# BERT Fine-Tuning for Downstream Tasks

[![Open In Colab](https://colab.research.google.com/assets/colab-badge.svg)](https://colab.research.google.com/github/adiel2012/deep-learning-abc/blob/main/bert_fine_tuning.ipynb)

In this notebook, we implement **BERT fine-tuning** from scratch for three common downstream tasks:

1. **Sequence Classification** (e.g., Sentiment Analysis)
2. **Token Classification** (e.g., Named Entity Recognition)
3. **Question Answering** (e.g., SQuAD)

We use a pre-trained `BertModel` (from Hugging Face for convenience, but the architecture matches our scratch implementation) and add custom heads.

In [None]:
!pip install torch transformers datasets scikit-learn matplotlib

In [None]:
import torch
import torch.nn as nn
from transformers import BertModel, BertTokenizer
import matplotlib.pyplot as plt

device = torch.device('cuda' if torch.cuda.is_available() else 'cpu')
print(f'Using device: {device}')

# Load pre-trained BERT base (uncased)
model_name = 'bert-base-uncased'
tokenizer = BertTokenizer.from_pretrained(model_name)
bert = BertModel.from_pretrained(model_name).to(device)

## 1. Sequence Classification (e.g., Sentiment Analysis)
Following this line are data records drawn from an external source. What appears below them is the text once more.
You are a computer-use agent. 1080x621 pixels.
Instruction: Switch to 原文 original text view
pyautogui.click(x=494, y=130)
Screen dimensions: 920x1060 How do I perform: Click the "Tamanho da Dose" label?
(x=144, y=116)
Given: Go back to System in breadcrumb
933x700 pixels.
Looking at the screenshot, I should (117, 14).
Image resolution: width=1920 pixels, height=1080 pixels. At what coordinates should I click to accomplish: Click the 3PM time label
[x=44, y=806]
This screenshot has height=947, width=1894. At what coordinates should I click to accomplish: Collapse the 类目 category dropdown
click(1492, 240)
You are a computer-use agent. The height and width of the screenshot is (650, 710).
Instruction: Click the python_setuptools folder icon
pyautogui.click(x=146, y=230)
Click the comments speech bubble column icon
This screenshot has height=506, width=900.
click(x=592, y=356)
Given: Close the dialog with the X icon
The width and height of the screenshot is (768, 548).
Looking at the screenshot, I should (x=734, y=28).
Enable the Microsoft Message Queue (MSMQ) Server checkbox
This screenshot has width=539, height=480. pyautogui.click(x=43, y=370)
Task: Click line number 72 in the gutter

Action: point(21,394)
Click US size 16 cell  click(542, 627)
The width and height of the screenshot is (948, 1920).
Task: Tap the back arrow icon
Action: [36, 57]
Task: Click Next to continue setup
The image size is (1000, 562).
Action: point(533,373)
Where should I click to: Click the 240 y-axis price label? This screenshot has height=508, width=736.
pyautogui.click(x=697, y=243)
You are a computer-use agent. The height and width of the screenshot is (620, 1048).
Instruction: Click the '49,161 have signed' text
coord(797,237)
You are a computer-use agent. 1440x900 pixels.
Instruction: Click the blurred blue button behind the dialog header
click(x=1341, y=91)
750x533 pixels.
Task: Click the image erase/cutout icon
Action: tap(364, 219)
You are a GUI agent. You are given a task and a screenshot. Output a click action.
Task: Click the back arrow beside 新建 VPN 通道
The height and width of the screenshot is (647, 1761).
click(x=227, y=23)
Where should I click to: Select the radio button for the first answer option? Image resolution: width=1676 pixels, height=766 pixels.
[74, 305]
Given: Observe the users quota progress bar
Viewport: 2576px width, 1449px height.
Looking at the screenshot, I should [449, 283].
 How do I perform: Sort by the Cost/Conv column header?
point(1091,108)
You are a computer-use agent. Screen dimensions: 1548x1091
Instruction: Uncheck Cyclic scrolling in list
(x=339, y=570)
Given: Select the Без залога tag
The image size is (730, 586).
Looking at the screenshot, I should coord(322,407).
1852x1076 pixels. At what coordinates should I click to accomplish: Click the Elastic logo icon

**Goal:** Classify an entire sentence (e.g., Positive vs. Negative).
**Method:** Use the `[CLS]` token embedding (first token) as the sentence representation.

Head: `Dropout` → `Linear(d_model, num_classes)`

In [None]:
class BertForSequenceClassification(nn.Module):
    def __init__(self, bert_model, num_classes):
        super().__init__()
        self.bert = bert_model
        self.dropout = nn.Dropout(0.1)
        self.classifier = nn.Linear(768, num_classes)
        
    def forward(self, input_ids, attention_mask):
        outputs = self.bert(input_ids=input_ids, attention_mask=attention_mask)
        # Pooler output is usually the [CLS] token processed by a linear layer + Tanh
        # We'll use the raw [CLS] hidden state for transparency:
        cls_token = outputs.last_hidden_state[:, 0, :]  # [Batch, 768]
        
        x = self.dropout(cls_token)
        logits = self.classifier(x)
        return logits

# Demo
model_seq = BertForSequenceClassification(bert, num_classes=2).to(device)
inputs = tokenizer(["I love this movie!", "This film was terrible."], 
                   return_tensors="pt", padding=True, truncation=True).to(device)

with torch.no_grad():
    logits = model_seq(inputs.input_ids, inputs.attention_mask)
    probs = torch.softmax(logits, dim=-1)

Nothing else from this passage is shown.